**The input**
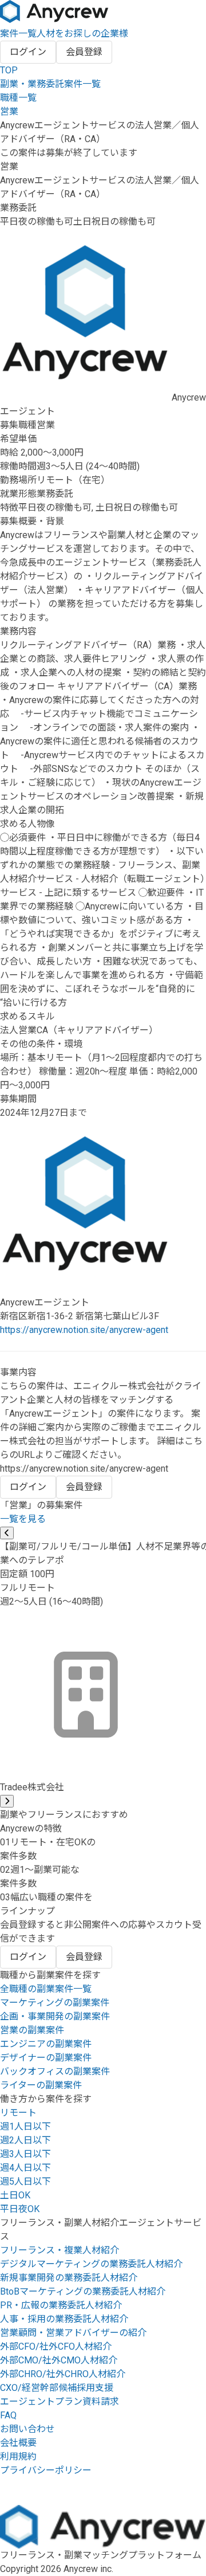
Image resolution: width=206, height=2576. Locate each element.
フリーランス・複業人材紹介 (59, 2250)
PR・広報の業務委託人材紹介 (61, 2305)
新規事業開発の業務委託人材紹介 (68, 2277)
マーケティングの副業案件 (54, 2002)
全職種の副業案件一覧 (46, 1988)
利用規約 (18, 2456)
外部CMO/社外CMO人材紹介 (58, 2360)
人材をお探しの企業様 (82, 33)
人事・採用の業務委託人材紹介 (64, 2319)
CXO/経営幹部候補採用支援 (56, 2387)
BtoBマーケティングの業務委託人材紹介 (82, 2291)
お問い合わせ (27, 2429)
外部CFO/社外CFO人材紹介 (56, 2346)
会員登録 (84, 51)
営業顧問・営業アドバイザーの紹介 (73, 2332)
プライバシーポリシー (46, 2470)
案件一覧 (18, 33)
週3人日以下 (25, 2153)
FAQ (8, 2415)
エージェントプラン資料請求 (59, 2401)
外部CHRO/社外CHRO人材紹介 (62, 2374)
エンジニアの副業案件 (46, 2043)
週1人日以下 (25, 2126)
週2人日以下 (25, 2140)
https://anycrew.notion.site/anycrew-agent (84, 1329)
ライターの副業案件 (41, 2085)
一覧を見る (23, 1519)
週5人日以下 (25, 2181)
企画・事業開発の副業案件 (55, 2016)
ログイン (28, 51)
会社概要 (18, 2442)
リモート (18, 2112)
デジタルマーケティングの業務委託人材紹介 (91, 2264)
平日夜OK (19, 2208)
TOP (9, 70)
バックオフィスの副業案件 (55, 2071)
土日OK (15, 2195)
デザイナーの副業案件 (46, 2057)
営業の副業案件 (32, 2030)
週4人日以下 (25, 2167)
--
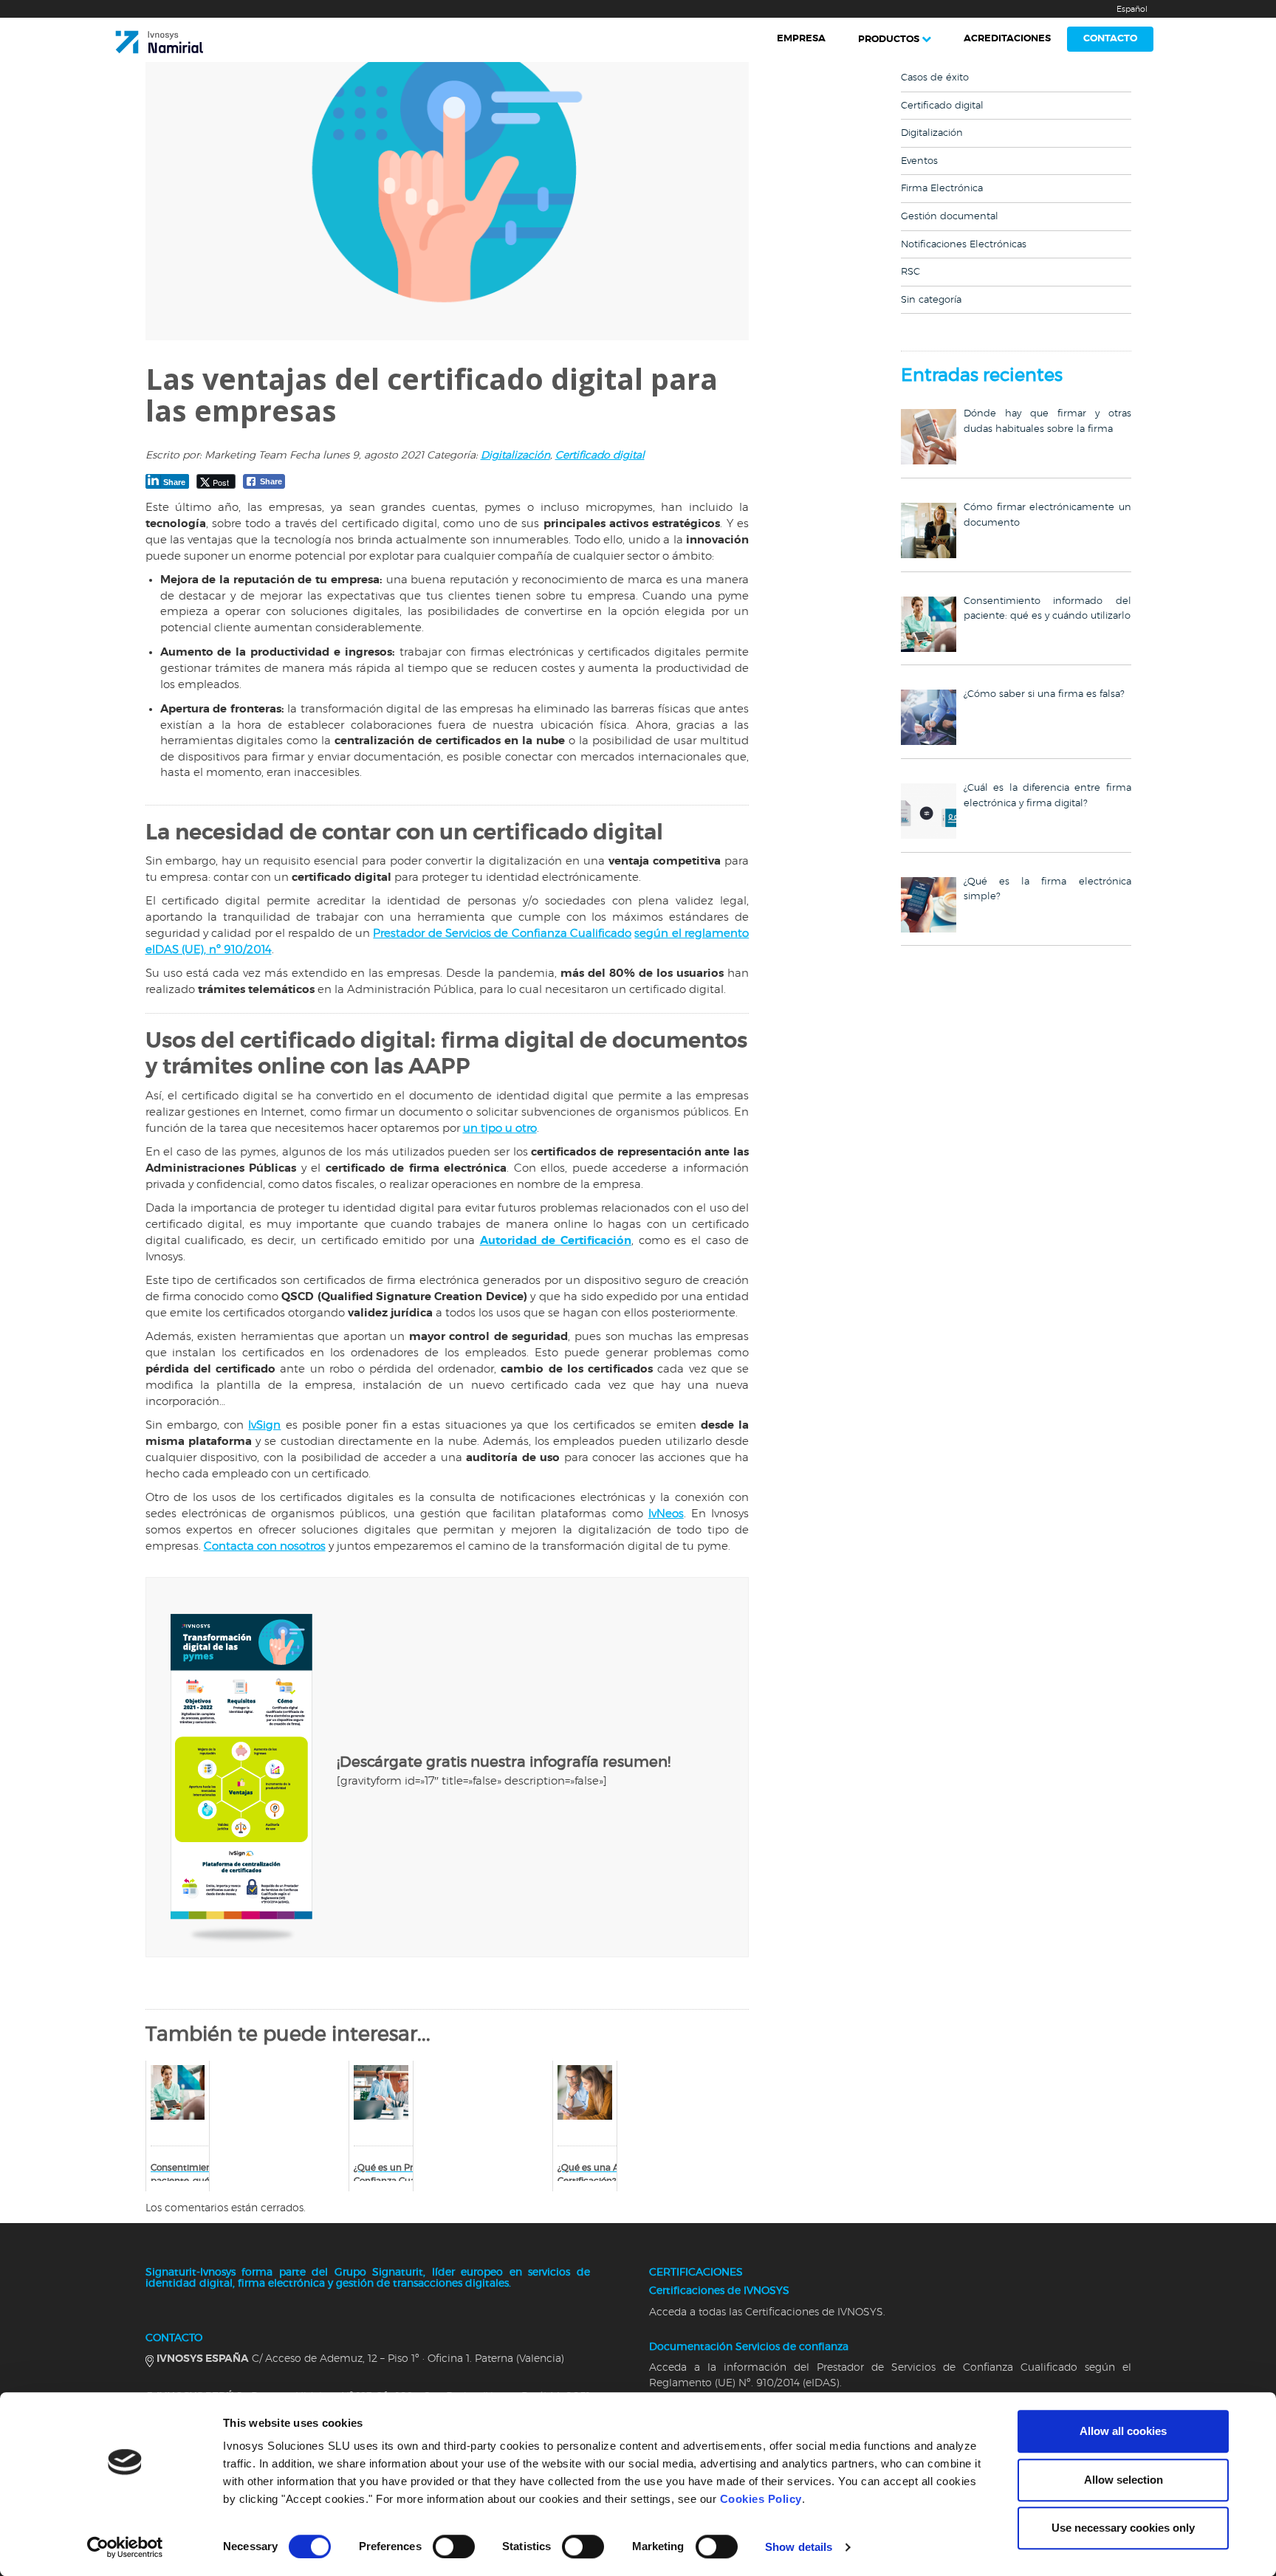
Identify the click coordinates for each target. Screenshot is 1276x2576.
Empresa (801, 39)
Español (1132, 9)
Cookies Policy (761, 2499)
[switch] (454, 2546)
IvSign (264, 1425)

**Assignment**
Find the word "each" in the records. Copy every line it appears in.

**Result of the task**
Image resolution: width=206, height=2576. Locate each element.
Identify the click coordinates for each target. Screenshot is 1276x2576.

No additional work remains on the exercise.